Non era difficile immaginare che una serie dal titolo Surface non si fermasse alle superfici dei suoi protagonisti e delle loro relazioni, ma intendesse scavare al di sotto di queste, che il suo obiettivo fosse evidenziare la fragilità di un mondo di apparenze e segreti. La sorpresa è per come, dopo aver esposto per lungo tempo questo contesto, tanto intrigato quanto poco profondo nella sostanza, riesca, nella seconda parte della sua prima stagione, a riemergere dalle sacche in cui era (consapevolmente o meno) caduta per coinvolgere e sorprendere.

La trama di Surface

Creata da Veronica West (High Fidelity), la serie AppleTv+ vede Gugu Mbatha-Raw, nei panni di Sophie, una donna che ha perso la sua memoria a lungo termine in seguito un trauma cranico ritenuto il risultato di un tentativo di suicidio. Come se ricominciasse da zero, Sophie riprende la propria vita e ritrova un premuroso marito, James (Oliver Jackson-Cohen), e una cara amica, Caroline (Ari Graynor); lei non si ricorda niente ma tutti le rimarcano come la sua vita fosse perfetta. Qualcosa però non le torna: perché, se le cose stanno così, ha tentato di farla finita? Il suo gesto è stato un atto volontario o è invece un omicidio camuffato? La donna decide allora di intraprendere una ricerca sul proprio passato per rimettere insieme i pezzi della sua esistenza, iniziando a chiedersi se la verità che le è stata detta sia in realtà quella che ha davvero vissuto.

Un thriller psicologico e investigativo

C’è dunque una premessa molto interessante alla base di Surface: il fatto che gli spettatori si trovano nella stessa posizione della protagonista, condividendo il fatto di non avere nessuna idea di cosa sia accaduto prima dell’evento che dà inizio alla storia e il desiderio di fare luce su questo. Il thriller psicologico così si combina con quello investigativo: l’asse portante dell’intreccio è rappresentato dalle indagini che la protagonista compie sul proprio passato, con un continuo riaffiorare di ricordi e sensazioni, inserite in un clima di inquietudine e pervasivo controllo. Lei si sente perennemente minacciata da chi le sta intorno, percepisce nei discorsi del marito qualcosa che stride.

Sophie fa parte dell’élite di San Francisco, vive in una grande casa lussuosa e frequenta amici dello stesso rango. Tanta è l’opulenza, tanto emerge la solitudine di chi ne fa parte, il non detto che si cela dietro i bicchieri di champagne e i vestiti eleganti, che riguarda in primo luogo la condizione femminile. Nelle prime puntate, l’intreccio sembra mettere in scena in maniera inequivocabile il dramma della donna prigioniera nelle quattro mura e succube del consorte, il suo difficile tentativo di sfuggire da questa condizione.

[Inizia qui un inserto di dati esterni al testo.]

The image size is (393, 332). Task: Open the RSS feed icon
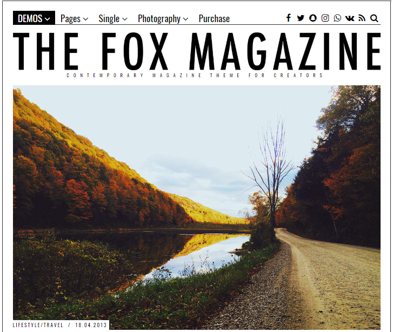(x=362, y=18)
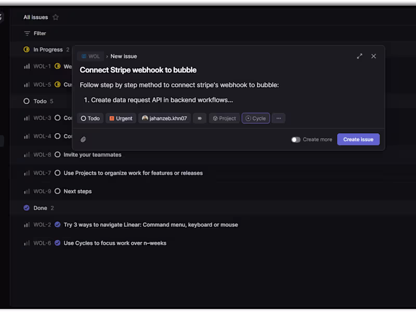Collapse the Done group header
Viewport: 416px width, 312px height.
coord(40,208)
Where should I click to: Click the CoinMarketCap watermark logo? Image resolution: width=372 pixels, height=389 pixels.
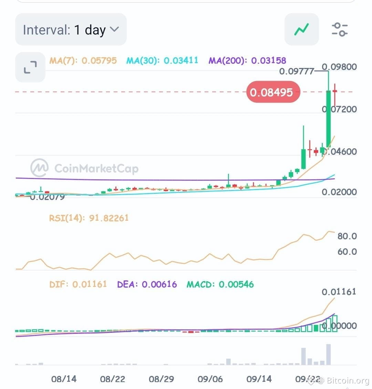[x=84, y=168]
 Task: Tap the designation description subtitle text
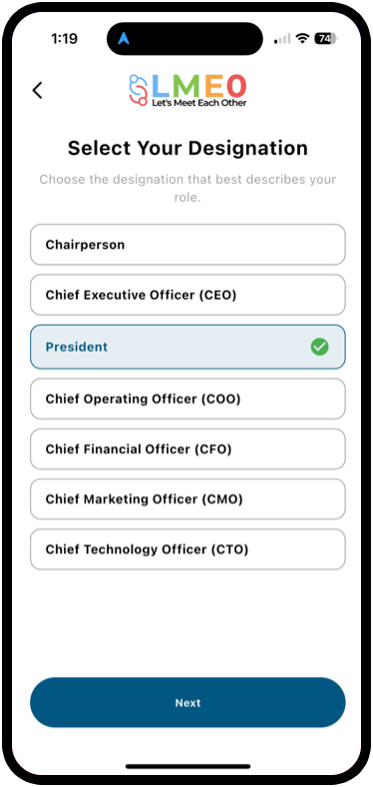[188, 188]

Non è un dettaglio allora se tra i produttori esecutivi della serie troviamo Reese Witherspoon (Big Little Lies), e tra i registi di Sam Miller (I May Destroy You). Segnali dell'appartenenza dell'opera ad un filone, in voga negli ultimi anni, che mette al centro questi temi, verso cui Surface, sotto la sua dimensione thriller, non sembra proporre, all'inizio, qualcosa di originale.

Una serie dai due volti

Nell'intreccio, infatti, più si scava, più emergono i lati oscuri di James, che riguardano un movimento finanziario poco chiaro, i suoi alibi poco di ferro, le sue frasi rassicuranti non molto convincenti. La prospettiva, nella prima parte, non muta, anche quando scopriamo che persino lei nasconde qualcosa. La narrazione procede dunque lenta, dilatata dal formato seriale, e abusa di metafore (gli intermezzi onirici in cui lei sprofonda e riemerge dall’acqua), di dinamiche ripetute, come se non ci fosse nulla di effettivamente nuovo da scoprire se non una verità che appare già lampante. E dove all'intrigo e alla stratificazione del thriller prevale la linearità e la chiarezza del discorso che la serie vuole portare avanti.

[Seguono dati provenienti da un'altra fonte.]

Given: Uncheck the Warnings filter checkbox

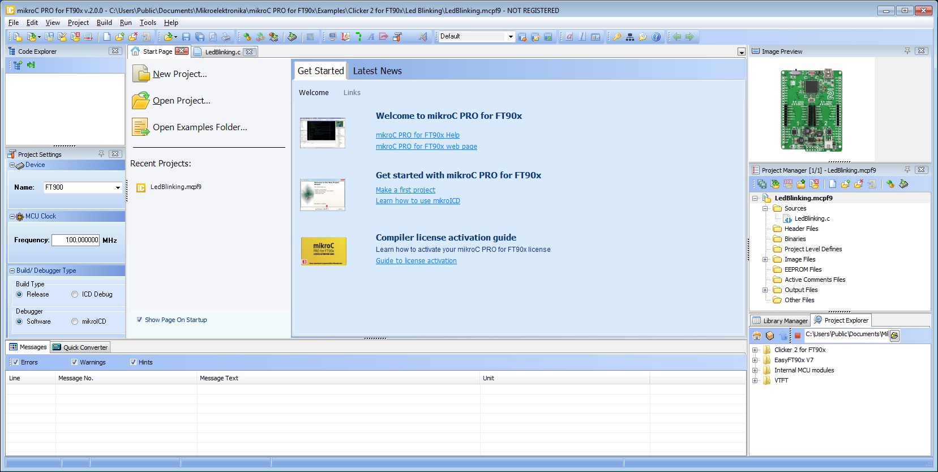Looking at the screenshot, I should click(x=74, y=362).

Ma ecco che poi, a circa metà stagione, lo show, tramite alcuni riusciti colpi di scena e rivelazioni, cambia approccio per abbracciare un'atmosfera angosciante, con un occhio in particolare a David Fincher (i segreti nella vita di coppia in Gone Girl). L’intreccio si apre all’ambiguità delle parti in gioco e finalmente crea una giusta tensione che permane anche quando sembra che non ci sia più nulla da scoprire, proponendo false piste e false attese. Fino a un finale aperto nell’ultimo episodio che sembrava impronosticabile per quanto visto in precedenza.

Così forte è l’impatto al termine della prima stagione che viene il dubbio che Surface non abbia consapevolmente giocato con lo spettatore, proponendo una prima parte sotto tono per poisbaragliare le carte in tavola e rilanciare il tutto. Non fanno forse così i migliori thriller?